Australia, July 7 -- New South Wales Land and Environment Court issued text of the following judgement on June 6:
1. STERN JA: On 28 June 2023, the applicant, who elected under s 132 of the Criminal Procedure Act 1986 (NSW) to have a judge-alone trial, was convicted of one charge of carnal knowledge by a teacher contrary to s 73 of the Crimes Act 1900 (NSW) (as it then was). The conduct charged was that, on a day between 1 July 1980 and 12 December 1980, at Maroubra, he did unlawfully and carnally know the complainant, a girl above the age of 10 years and under the age of 17 years and who was at that time his pupil. The applicant pleaded not guilty. No defence evidence was adduced at trial. On 15 September 2023 the applicant was sentenced to a term of imprisonment of 3 years with a non-parole period of 2 years, to commence on 30 August 2039 (as the applicant is serving a custodial sentence for another matter).

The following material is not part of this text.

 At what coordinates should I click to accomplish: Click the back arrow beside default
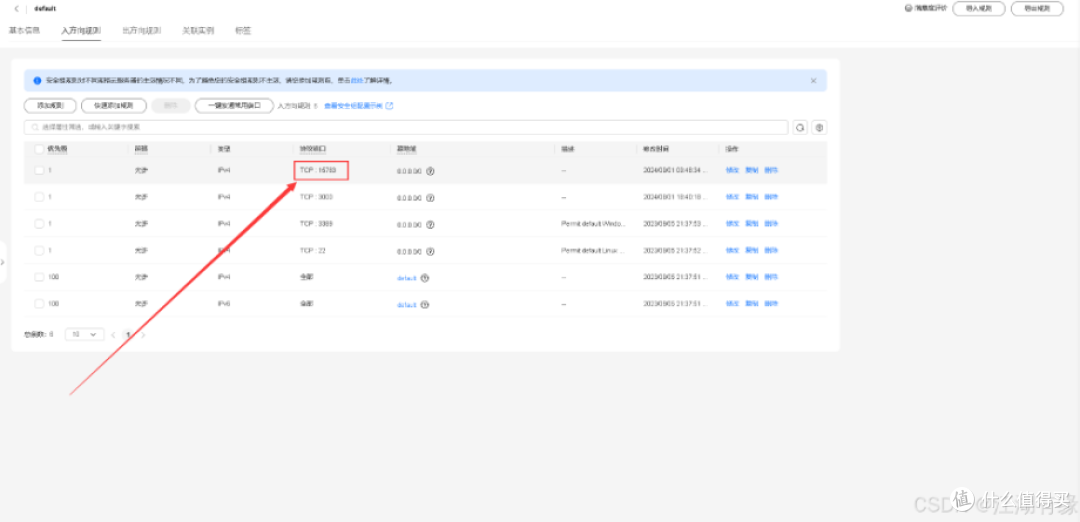(16, 8)
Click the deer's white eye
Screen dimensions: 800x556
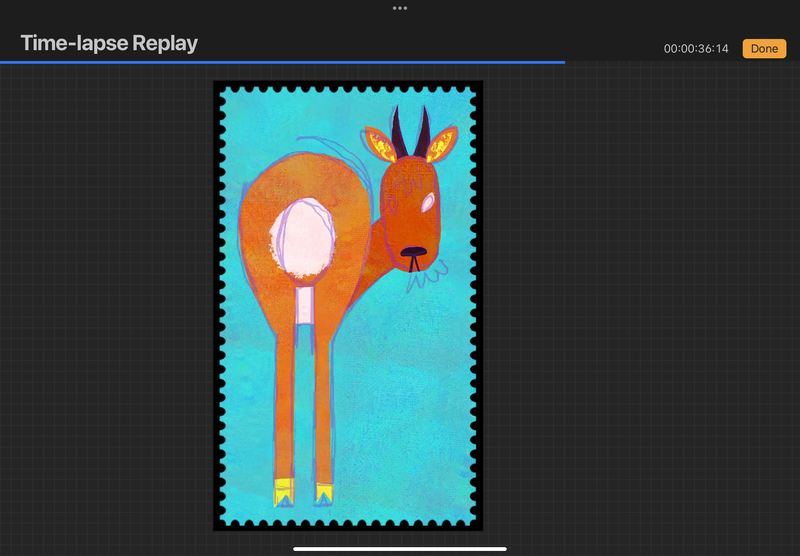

2. The critical issue in dispute at trial was whether an act of carnal knowledge took place whilst the applicant was the complainant's year 11 Sports Coaching teacher (as he did not teach her in year 12). The complainant was aged 16 years at the relevant time.
3. The applicant, who requires leave to appeal and an extension of time for seeking leave, asks this Court to quash the conviction and enter a verdict of acquittal. He pressed three grounds of appeal (renumbered from those in the notice of appeal for convenience):
1) The trial judge erred in failing to take into account evidence relevant to the issue of the date sexual intercourse occurred other than with respect to the credibility of the complainant (ground 1);
2) The trial judge erred regarding the application of the burden and standard of proof (ground 2); and
3) The verdict of guilty was unreasonable (ground 3).
4. The applicant relied upon the same evidence and submissions in support of grounds 1 and 2. Having regard to this I will deal with them together.
5. Whilst the explanation advanced in an affidavit of Stephen Eccleshaw affirmed 27 November 2024 for the delay in filing these proceedings leaves something to be desired, in the interest of finality and having regard to the merit of the grounds, both an extension of time for seeking leave and leave to appeal should be granted: Xu v R [2023] NSWCCA 93 at [40] (N Adams J, Garling and Hamill JJ agreeing). I would, however, dismiss the appeal.
6. The names of a number of the witnesses at trial are subject to statutory non-publication orders under s 15A of the Children (Criminal Proceedings) Act 1987 (NSW). Accordingly, in my judgment I have referred to these witnesses as Witness A, B, C and D, and have included their names only in a confidential annexure to this judgment.